Superconducting electric machines are electromechanical systems that rely on the use of one or more superconducting elements. Since superconductors have no DC resistance, they typically have greater efficiency. The most important parameter that is of utmost interest in superconducting machine is the generation of a very high magnetic field that is not possible in a conventional machine. This leads to a substantial decrease in the motor volume; which means a great increase in the power density. However, since superconductors only have zero resistance under a certain superconducting transition temperature, T_{c} that is hundreds of degrees lower than room temperature, cryogenics are required.

==History==
DC homopolar machines are among the oldest electric machines. Michael Faraday made a Homopolar motor in 1831. Superconducting DC homopolar machines use superconductors in their stationary field windings and normal conductors in their rotating pickup winding. In 2005 the General Atomics company received a contract for the creation of a large low speed superconducting homopolar motor for ship propulsion. Superconducting homopolar generators have been considered as pulsed power sources for laser weapon systems. However, homopolar machines have not been practical for most applications.

In the past, experimental AC synchronous superconducting machines were made with rotors using low-temperature metal superconductors that exhibit superconductivity when cooled with liquid helium.
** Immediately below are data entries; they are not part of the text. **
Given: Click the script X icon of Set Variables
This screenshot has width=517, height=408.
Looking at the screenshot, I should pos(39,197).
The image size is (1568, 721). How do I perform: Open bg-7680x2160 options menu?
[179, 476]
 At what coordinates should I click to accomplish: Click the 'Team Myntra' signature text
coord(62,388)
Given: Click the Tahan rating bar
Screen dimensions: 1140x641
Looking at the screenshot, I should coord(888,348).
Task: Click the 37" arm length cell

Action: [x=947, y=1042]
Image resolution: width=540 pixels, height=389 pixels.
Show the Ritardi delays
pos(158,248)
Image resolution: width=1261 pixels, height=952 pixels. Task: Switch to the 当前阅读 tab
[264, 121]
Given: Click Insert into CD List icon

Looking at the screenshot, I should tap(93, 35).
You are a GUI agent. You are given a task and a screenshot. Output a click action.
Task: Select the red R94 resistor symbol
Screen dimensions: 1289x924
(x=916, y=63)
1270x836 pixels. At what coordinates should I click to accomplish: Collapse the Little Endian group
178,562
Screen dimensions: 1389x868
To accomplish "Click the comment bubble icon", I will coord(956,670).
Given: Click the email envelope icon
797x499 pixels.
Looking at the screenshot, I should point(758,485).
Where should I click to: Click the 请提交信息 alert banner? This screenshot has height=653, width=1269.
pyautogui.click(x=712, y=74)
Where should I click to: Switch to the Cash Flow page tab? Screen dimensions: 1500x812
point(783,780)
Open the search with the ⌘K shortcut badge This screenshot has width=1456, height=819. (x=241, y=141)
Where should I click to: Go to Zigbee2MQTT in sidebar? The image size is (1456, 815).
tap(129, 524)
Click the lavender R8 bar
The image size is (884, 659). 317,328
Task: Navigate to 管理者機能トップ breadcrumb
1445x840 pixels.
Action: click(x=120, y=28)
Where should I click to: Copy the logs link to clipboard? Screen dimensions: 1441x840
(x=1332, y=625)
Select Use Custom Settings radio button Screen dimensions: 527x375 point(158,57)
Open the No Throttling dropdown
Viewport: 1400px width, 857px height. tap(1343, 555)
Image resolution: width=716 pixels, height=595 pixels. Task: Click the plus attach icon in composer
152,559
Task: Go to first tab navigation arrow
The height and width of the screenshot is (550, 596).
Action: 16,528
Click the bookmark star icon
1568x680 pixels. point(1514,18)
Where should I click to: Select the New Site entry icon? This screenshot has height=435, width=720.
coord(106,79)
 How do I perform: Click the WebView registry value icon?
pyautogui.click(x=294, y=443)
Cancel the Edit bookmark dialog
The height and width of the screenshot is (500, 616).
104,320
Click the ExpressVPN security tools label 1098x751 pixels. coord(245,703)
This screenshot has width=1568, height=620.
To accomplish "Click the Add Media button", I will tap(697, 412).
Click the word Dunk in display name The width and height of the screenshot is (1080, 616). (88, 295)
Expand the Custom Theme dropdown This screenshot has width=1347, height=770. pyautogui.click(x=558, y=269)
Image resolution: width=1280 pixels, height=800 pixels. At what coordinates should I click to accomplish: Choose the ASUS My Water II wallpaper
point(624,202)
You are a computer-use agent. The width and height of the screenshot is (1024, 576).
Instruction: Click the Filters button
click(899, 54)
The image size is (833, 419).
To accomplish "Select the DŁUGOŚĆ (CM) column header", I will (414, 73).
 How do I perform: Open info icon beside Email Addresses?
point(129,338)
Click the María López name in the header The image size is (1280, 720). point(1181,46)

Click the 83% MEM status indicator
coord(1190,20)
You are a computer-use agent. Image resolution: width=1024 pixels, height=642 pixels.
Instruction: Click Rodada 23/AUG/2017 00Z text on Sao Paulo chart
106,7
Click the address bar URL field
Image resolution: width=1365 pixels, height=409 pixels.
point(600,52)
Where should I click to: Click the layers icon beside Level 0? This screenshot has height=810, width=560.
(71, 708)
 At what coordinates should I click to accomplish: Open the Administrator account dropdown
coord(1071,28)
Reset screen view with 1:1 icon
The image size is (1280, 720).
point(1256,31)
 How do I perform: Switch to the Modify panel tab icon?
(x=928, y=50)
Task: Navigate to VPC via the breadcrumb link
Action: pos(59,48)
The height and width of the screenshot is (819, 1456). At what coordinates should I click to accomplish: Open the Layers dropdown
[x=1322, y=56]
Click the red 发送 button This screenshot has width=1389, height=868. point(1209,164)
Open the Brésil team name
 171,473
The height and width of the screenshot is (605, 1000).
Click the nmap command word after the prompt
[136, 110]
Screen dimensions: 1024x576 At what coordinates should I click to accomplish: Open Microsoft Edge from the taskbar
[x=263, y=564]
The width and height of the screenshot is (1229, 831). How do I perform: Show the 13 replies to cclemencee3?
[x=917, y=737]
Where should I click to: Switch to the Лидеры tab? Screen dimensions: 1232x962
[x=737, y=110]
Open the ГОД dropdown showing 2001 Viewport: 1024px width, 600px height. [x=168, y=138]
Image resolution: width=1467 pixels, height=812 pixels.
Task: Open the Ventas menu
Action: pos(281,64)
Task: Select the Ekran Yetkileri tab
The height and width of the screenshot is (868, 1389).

These worked, however the high cost of liquid helium cooling made them too expensive for most applications.

More recently AC synchronous superconducting machines have been made with ceramic rotor conductors that exhibit high-temperature superconductivity. These have liquid nitrogen cooled ceramic superconductors in their rotors. The ceramic superconductors are also called high-temperature or liquid-nitrogen-temperature superconductors. Because liquid nitrogen is relatively inexpensive and easier to handle, there is a greater interest in the ceramic superconductor machines than the liquid helium cooled metal superconductor machines.

==Present interest==
Present interest in AC synchronous ceramic superconducting machines is in larger machines like the generators used in utility and ship power plants and the motors used in ship propulsion. American Superconductor and Northrop Grumman created and demonstrated a 36.5 MW ceramic superconductor ship propulsion motor.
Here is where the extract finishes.